Jobs:
1. Answer these about the yi mein text:
(a) What ingredient in the dough gives the noodles their slightly chewy and slightly spongy texture?
(b) After the noodles are boiled, what are the ways they can then be used?
(c) What does dried fried yi mein often come with?
2. Return the part of the yi mein text between "The noodles may" and "and remain chewy.", inclusive, copied word for word.
3. Extend the text about yi mein noodles, picking up after its final line.

Given text:
==================================================

Yi mein () is a variety of flat Cantonese egg noodles made from wheat flour. They are known for their golden brown color and chewy characteristics. The slightly chewy and slightly spongy texture of the noodles is due to the soda water used in making the dough, which is then fried and dried into flat patty-like dried bricks.

Preparation

The Yi mein noodles available at grocery stores were pre-cooked by machines the same way as the modern instant noodles are made. 
 
The noodles may be cooked a number of ways. They are boiled first, then can be stir fried, or used in soups or salads.  Good noodles maintain their elasticity, allowing the noodles to stretch and remain chewy.

Dishes
Yi mein noodles can be consumed directly or used in various dishes:

 Plain yi mein
 Plain yi mein with Chinese chives (韮黃)
 Dried fried yi mein (乾燒伊麵), often comes with Chinese chives and shiitake mushroom
 Crab meat yi mein (蟹肉伊麵)

==================================================

Given material:
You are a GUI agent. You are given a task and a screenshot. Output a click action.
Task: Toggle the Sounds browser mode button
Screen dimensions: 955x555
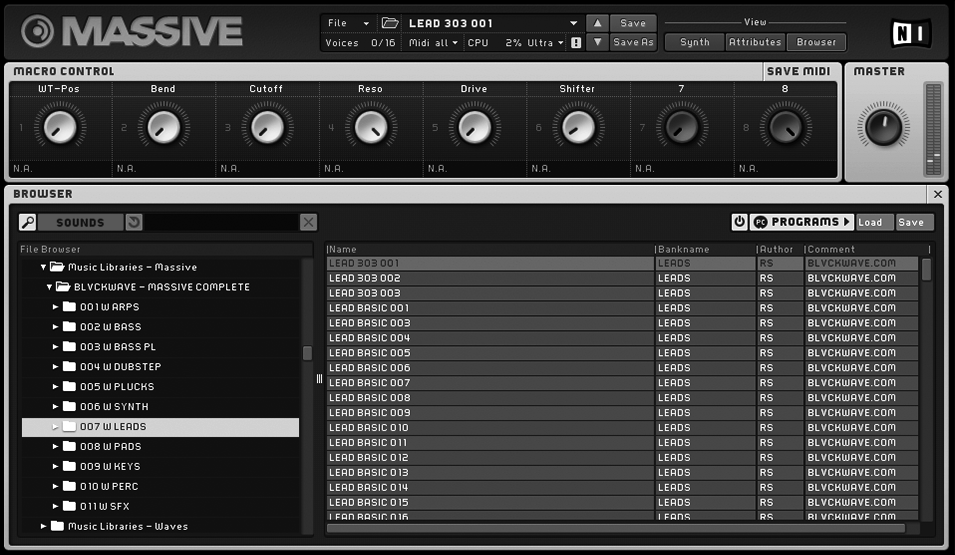pyautogui.click(x=80, y=222)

==================================================

Solved problems:
1.
(a) Soda water.
(b) They can be stir fried, or used in soups or salads.
(c) Chinese chives and shiitake mushroom.

2.
The noodles may be cooked a number of ways. They are boiled first, then can be stir fried, or used in soups or salads.  Good noodles maintain their elasticity, allowing the noodles to stretch and remain chewy.

3.
 Lobster yi mein (龍蝦伊麵), it is sometimes served with cheese in Hong Kong.
 Yi mein with black mushrooms and eggplant
 Yi mein in soup
 I fu mie, dried fried yi mein noodle served in sauce with vegetables chicken or prawn.

Traditions
When yi mein is consumed on birthdays, it is generally referred to as longevity noodles or sau mein (壽麵/寿面).  The Chinese character for "long" (長壽麵/长寿面) is also added as a prefix to represent "long life". Usually it is consumed with longevity buns on such occasions.

Yi mein is also a popular Lunar New Year dish. Tradition holds that the chef cannot cut the noodles, and each strand should be eaten whole.

Gallery

See also
Ifumi
 Chinese noodles
 Instant noodles, another type of noodle that was also fried before packaging.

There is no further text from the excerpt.